Le cinéma lisboète : après la Révolution

Loin de ces visions de carte postale, un cinéma d’avant-garde fait son apparition, marque que le Portugal n’est pas imperméable à la vague moderniste qui sévit alors en Europe. C’est le Cinema Novo, dont Paulo Rocha et Fernando Lopes sont les figures de proue. Le premier signe Les Vertes années (1963), chronique des amours entre un jeune provincial et une jeune fille de la ville au caractère enjoué, tandis que le second suit un ex-boxeur dans Belarmino (1964), docu-fiction à la réalisation audacieuse qui lève mélancoliquement le voile sur la Lisbonne des gens modestes. Ce mouvement annonce la révolution des Œillets, qui met un terme à la dictature de Salazar en 1974, et qui relance la carrière du prolifique et grand cinéaste portugais Manoel de Oliveira, qui avait fait ses débuts comme acteur dans La Chanson de Lisbonne. Originaire de Porto, où il n’a cessé de revenir tourner, il choisira la capitale lusitanienne comme toile de fond à quelques beaux films comme La Cassette (1994) qui, malgré ses quelques prises de vue de ruelles et placettes, est un condensé d’esprit lisboète, ou Singularités d’une jeune fille blonde (2009), avant son décès en 2015 à l'âge de 106 ans. Le Portugal et Lisbonne sortent alors peu à peu de leur isolement, accueillant des réalisateurs étrangers comme Wim Wenders (L’État des choses, 1982, puis sa suite Lisbonne Story en 1994) ou Alain Tanner (Dans la ville blanche, 1983) pour des films qui ont en commun une certaine lenteur ou langueur, et dessinent une géographie instable, propice à l’errance.
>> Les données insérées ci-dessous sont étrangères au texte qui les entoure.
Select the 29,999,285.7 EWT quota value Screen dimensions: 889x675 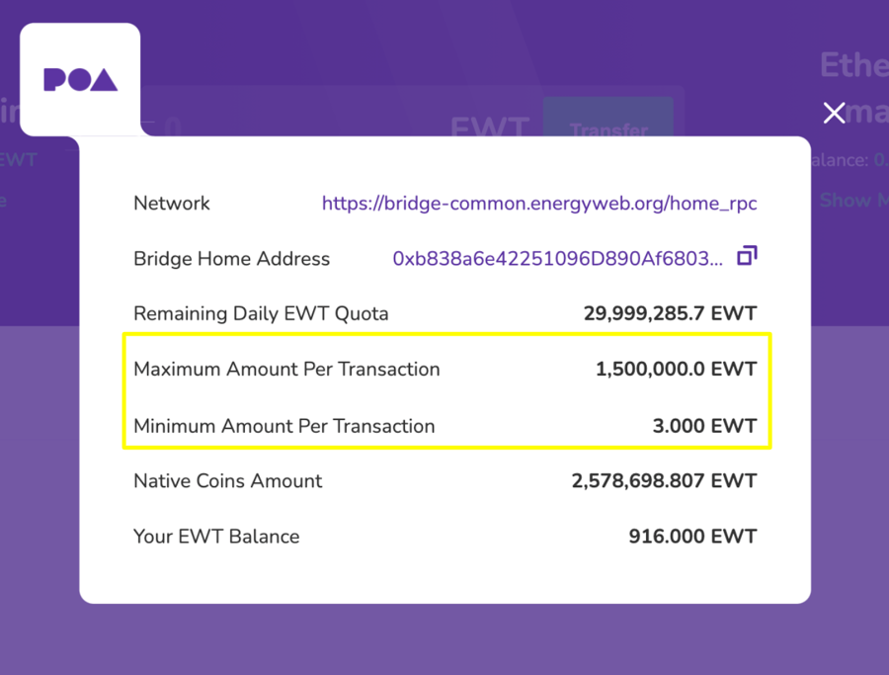(670, 314)
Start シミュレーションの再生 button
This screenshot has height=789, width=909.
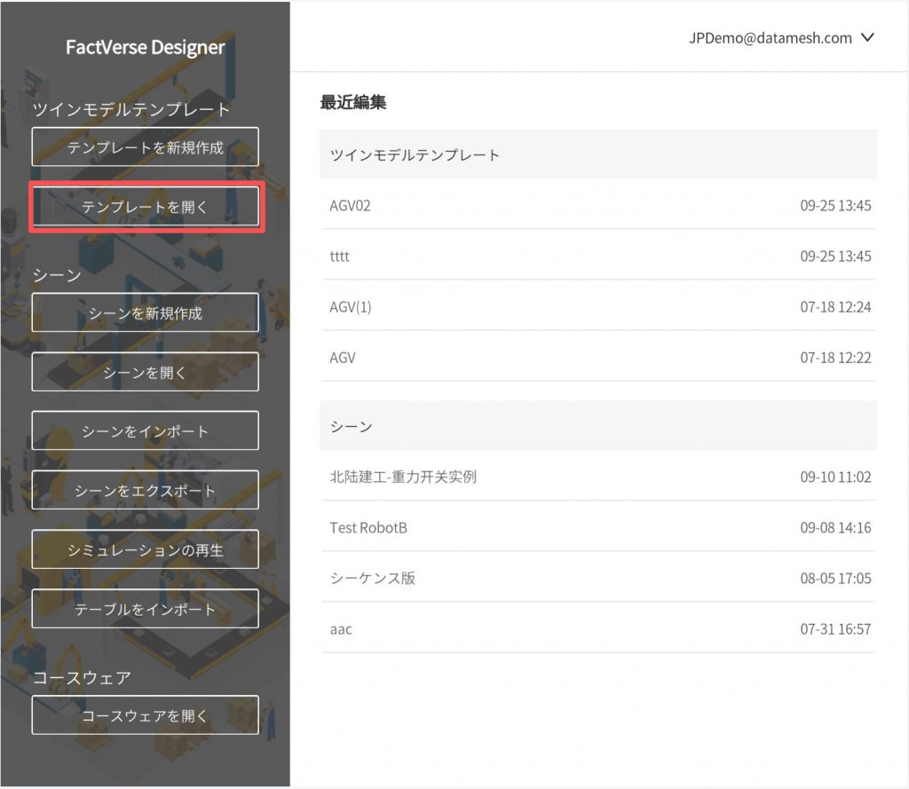(145, 550)
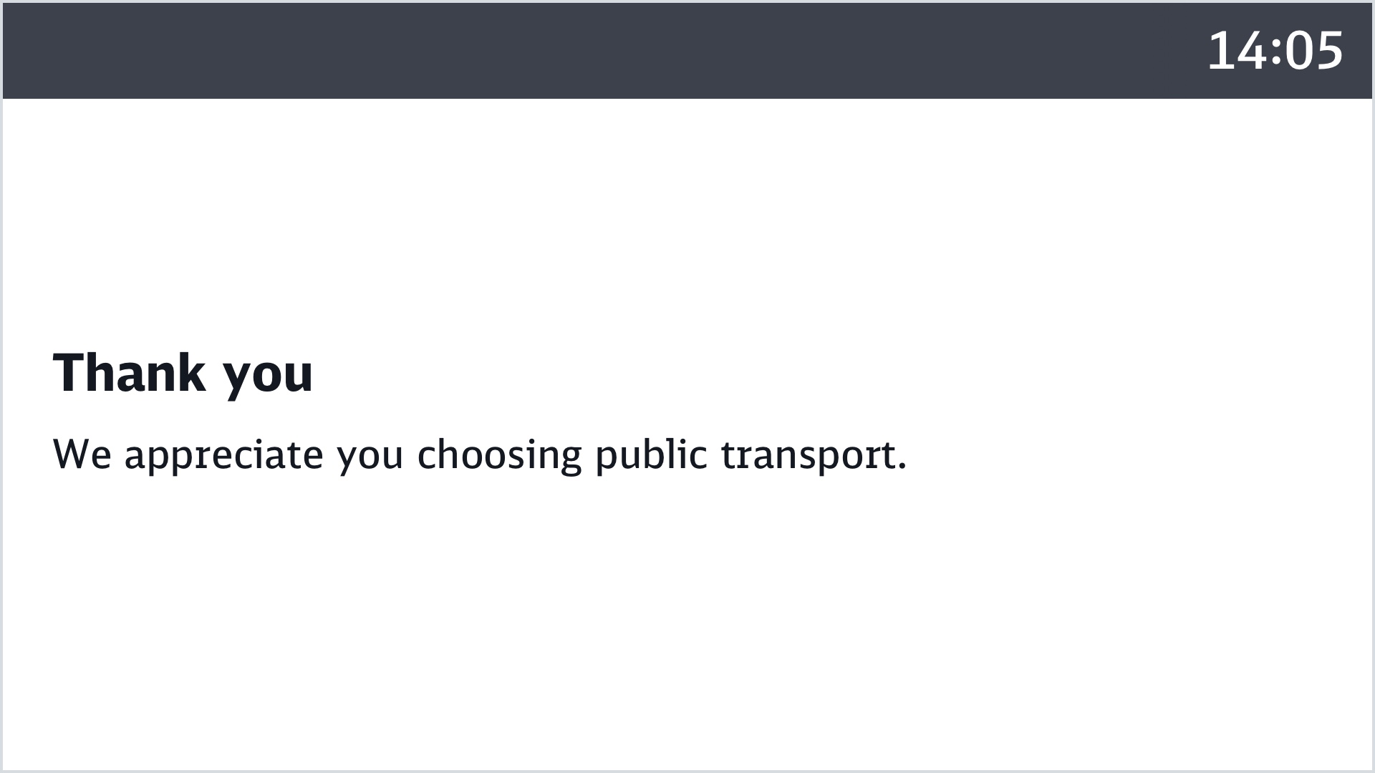Viewport: 1375px width, 773px height.
Task: Click the last digit "5" of the clock
Action: coord(1329,51)
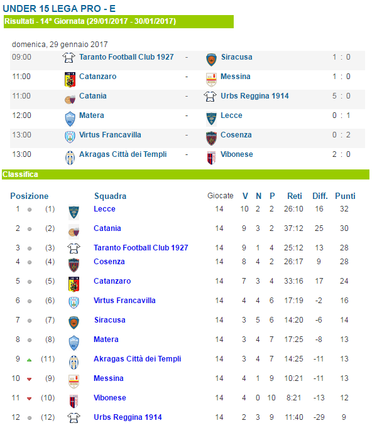Click the Vibonese crest in the results list
The image size is (382, 428).
point(211,158)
Cette rêverie est aussi présente chez les réalisateurs portugais, lesquels mettent à profit leur liberté retrouvée, comme João Botelho dont l’œuvre confidentielle se place sous le patronage de Fernando Pessoa, le poète phare de la ville, et de ses nombreux hétéronymes, de Moi, l’autre (2007) jusqu’au Film de l’intranquillité (2010), où il s’attaque à un livre en apparence inadaptable. Plus renommé, mais tout aussi littéraire, João Cesar Monteiro, figure fantasque du cinéma lisboète, filme la ville avec amour dans des films qui mêlent austérité et fantaisie, notamment la trilogie dite de Dieu, où il joue aussi le rôle principal (Souvenirs de la maison jaune en 1989, La Comédie de Dieu en 1995 et Les Noces de Dieu en 1998), et Va-et-vient (2003) son dernier film, baigné de soleil estival.

Lisbonne, dernière marge ?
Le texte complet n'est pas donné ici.